# New battery



## ndevans2 (Jun 12, 2010)

Hello everyone, so excited as camping season is finally getting ready to kick off again for us! I do need to get a new deep cycle battery for our camper and am looking for input on what size I need and prefered brands, I am planning on going with a Napa battery unless you guys/gals have any other suggestions. We have a 30' travel trailer and go to camp grounds with electrical hook-ups all but one time a yr and then it's just for one night and my truck has a charger in it, last yr (our first yr with a camper) we made it till about 4am before I needed to start the truck and then we were good till we left. I am keeping our old battery for a back-up for this situation. Any suggestions would be great.
Blessings,
Nate


----------



## artmart (Sep 21, 2010)

To last longer you might consider having two 12V batteries in parallel. This will double your boondocking time. Depending where you are, cranking up your truck to get the battery charged could anger the neighbors or violate the quiet hours where you are. DO NOT add the new battery to your old one. The batteries should be close in age and exact in capacity otherwise the old battery will wear down the new one.

A better option is two 6v batteries connected in series. Allegedly this would last longer and discharge slower than a 12v battery system. You can also add a second set of 6v batteries and connect these in parallel to the existing 6v system. This lasts even longer than two 12v batteries. Unfortunately, they cost more and weigh more than 12v. DO NOT mix 6v and 12v batteries. If you need info on how to connect these ask or search the web. There are also other things to worry about like venting and storage but I'll assume you know all this.

I've heard there are better brands of batteries than others, but you'll pay the price. If you maintain your batteries this shouldn't matter to much, that's my opinion. Trojan batteries are often recommended, but there are many other suitable brands. It's about the Amphours. The higher the number the longer they last. But the higher the number the larger and heavier the battery.
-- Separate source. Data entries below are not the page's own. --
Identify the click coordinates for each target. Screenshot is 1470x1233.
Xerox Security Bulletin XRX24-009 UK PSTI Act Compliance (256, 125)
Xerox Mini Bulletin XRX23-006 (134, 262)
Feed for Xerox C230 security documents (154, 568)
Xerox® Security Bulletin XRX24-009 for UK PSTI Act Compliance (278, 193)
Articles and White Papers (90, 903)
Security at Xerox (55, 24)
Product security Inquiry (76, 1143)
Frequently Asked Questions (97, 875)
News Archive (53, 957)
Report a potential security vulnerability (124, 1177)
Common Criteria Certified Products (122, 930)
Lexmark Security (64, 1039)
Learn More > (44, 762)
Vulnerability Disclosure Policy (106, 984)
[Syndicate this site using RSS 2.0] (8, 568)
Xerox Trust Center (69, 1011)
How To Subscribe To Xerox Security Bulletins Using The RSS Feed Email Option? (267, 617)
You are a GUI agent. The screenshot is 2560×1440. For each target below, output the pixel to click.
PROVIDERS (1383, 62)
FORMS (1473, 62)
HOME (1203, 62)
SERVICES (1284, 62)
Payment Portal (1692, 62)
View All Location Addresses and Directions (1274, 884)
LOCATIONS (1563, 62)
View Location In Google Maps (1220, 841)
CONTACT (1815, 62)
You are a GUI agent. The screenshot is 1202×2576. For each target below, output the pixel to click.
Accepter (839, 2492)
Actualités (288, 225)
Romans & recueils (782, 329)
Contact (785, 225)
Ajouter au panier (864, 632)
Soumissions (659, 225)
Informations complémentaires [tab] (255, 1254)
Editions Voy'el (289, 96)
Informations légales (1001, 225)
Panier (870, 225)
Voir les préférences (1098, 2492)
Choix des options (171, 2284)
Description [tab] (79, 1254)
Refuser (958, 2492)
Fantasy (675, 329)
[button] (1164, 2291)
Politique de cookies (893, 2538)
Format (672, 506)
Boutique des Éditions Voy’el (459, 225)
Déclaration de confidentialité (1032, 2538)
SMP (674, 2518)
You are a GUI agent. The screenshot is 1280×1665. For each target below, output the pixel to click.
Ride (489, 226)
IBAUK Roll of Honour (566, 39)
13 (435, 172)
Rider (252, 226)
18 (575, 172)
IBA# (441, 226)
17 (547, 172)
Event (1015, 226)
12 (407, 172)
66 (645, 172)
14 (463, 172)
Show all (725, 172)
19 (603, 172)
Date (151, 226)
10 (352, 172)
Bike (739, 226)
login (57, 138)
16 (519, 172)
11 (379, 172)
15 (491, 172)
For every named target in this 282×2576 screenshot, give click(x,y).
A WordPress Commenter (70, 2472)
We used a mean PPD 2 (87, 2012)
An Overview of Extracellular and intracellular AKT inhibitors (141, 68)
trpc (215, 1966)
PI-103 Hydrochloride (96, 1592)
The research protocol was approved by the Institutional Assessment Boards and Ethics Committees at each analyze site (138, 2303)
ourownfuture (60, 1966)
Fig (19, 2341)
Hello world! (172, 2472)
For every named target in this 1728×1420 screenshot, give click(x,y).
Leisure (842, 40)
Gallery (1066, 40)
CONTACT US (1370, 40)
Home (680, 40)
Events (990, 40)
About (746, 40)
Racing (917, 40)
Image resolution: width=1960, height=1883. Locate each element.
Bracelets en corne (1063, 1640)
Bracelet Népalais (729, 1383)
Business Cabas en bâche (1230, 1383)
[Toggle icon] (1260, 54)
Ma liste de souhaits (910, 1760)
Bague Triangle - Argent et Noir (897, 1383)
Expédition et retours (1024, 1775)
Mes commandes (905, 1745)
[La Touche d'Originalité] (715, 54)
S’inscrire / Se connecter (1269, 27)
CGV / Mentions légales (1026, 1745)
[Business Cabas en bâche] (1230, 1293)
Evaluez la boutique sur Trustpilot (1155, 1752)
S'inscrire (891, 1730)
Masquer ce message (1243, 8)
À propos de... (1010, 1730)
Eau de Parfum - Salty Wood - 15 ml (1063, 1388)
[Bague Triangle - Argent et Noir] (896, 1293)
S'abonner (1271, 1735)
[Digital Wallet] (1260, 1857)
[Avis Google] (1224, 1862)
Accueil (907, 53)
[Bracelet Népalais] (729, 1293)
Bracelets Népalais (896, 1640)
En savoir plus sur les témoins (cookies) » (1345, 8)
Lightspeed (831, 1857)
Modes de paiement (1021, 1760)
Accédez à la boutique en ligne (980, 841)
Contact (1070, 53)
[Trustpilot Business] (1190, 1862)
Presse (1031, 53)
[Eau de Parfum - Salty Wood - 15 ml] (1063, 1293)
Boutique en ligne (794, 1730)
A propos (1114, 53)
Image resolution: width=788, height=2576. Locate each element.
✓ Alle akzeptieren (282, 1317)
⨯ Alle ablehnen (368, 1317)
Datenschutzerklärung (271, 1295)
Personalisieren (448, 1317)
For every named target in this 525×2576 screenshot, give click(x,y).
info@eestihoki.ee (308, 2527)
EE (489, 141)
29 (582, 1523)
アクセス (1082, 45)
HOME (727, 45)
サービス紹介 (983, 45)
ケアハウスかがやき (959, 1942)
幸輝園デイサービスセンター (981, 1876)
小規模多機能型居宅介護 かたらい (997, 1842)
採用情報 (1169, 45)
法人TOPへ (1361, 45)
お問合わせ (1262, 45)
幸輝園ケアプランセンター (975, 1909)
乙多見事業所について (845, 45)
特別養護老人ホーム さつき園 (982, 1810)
I was using Interstate 12v deep cycles I could afford. Now that they are at the end of their life I will be converting to 6v when these finally go bye-bye. I have a 38' 5th wheel so I will be able to support the heavier 6v batteries.

Let us know what you do!


----------



## happiestcamper (Mar 6, 2008)

I got two 6 volt (270 amp hours each) several years ago and have been very pleased with them.


----------